Each line below containing the word "this" needs to be shown.

** Records to use follows **

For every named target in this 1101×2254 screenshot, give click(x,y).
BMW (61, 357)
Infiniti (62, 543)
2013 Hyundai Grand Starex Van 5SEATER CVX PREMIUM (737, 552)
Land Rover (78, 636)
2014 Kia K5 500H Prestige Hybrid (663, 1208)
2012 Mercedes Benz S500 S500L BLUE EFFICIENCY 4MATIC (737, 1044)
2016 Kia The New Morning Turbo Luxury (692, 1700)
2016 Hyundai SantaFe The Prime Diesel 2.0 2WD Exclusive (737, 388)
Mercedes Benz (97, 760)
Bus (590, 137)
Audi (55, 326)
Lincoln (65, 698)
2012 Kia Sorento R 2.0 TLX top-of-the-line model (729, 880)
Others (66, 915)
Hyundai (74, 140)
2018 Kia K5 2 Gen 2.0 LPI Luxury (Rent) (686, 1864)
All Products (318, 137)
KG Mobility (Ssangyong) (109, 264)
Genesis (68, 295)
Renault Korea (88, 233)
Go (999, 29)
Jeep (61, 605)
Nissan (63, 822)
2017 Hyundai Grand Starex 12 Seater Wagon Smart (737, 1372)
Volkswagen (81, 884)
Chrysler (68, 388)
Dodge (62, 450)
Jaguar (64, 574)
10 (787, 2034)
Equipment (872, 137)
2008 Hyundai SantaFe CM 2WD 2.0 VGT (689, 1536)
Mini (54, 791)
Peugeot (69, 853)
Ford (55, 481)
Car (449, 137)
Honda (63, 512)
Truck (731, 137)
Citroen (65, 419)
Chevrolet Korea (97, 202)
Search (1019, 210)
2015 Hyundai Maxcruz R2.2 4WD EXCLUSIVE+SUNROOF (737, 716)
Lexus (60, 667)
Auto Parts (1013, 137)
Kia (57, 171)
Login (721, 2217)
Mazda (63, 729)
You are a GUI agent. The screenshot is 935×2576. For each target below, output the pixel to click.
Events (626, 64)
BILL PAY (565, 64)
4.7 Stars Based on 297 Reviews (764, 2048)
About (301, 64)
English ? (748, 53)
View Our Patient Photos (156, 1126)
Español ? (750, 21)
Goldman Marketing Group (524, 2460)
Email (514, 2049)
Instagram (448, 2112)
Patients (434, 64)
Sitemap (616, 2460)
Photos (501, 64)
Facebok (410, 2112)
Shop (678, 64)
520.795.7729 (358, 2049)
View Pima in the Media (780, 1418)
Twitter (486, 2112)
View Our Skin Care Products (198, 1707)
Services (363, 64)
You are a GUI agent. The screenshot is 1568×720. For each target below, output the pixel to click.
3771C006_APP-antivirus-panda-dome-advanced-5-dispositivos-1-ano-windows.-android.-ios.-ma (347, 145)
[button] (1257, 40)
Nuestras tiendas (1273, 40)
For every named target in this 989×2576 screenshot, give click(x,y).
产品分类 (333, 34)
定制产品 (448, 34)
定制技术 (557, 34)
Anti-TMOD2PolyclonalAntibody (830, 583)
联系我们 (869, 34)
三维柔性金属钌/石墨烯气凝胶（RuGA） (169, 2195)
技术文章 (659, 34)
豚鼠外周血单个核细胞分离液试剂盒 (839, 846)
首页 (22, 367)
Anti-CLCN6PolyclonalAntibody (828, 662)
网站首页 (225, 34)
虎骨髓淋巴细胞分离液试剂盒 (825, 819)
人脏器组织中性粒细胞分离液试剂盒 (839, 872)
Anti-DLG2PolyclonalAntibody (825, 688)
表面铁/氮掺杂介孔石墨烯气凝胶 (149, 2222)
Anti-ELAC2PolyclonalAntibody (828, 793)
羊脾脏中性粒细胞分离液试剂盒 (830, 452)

** End of Records to use **

* Written answer *
For every named target in this 1101×2254 screenshot, give click(x,y).
For every named target in this 989×2576 screenshot, give click(x,y).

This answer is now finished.